**PROBLEM TO SOLVE**
In the article below about the fees-free policy, what percentage of first-year students in the study enrolled only because their first year was free?

--- TEXT SECTION Enclosed Below ---

University students who enrolled only because of the government's fees-free policy are struggling on average more than their peers, research indicates.
The study of 955 first-year students at the University of Canterbury last year found 60 percent were influenced by the policy, but 26 percent enrolled only because their first year was free.
The lead researcher, Dr Valerie Sotardi, said the latter group was a 425 percent increase on 2018, the first year of the policy.
However, Dr Sotardi said the students most influenced by the policy had worse marks and less confidence than other students.
"In both 2018 and in 2019, the first-year students who were more heavily incentivised by the fees reduction on average appear to have had a little bit of a more difficult time transitioning into university," she said.
"They were having greater difficulty in terms of their grade point average, in terms of their perceived adjustment to university, confidence was lower.
"This doesn't necessarily mean that they weren't fully capable learners, but perhaps they weren't as prepared or perhaps they had different expectations about the workload and the different challenges associated with university study."
The students were also more likely to say they were thinking of dropping out of their courses, but the data had not yet been analysed to see if they followed through on that, Dr Sotardi said.
The research indicated low achievement was linked to students' reasons for enrolling more than to their demographic backgrounds, she said.
"Instead of who students are in terms of their gender, their age, their ethnicity, the reasons why students pursue a university degree and whether they feel prepared seem to be more important when it comes to their academic outcomes and their experiences."
Potential students needed to be well-informed about university and know that even if there were no fees for their first year, there would be other costs, Dr Sotardi said.

--- End of Enclosed TEXT SECTION ---
--- PROVIDED DATA Enclosed Below ---

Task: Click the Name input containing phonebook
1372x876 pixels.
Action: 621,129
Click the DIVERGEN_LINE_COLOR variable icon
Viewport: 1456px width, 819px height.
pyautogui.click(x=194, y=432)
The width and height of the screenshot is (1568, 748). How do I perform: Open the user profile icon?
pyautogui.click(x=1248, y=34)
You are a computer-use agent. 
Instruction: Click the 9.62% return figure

--- End of Enclosed PROVIDED DATA ---

**SOLUTION TO THIS EXERCISE**
26 percent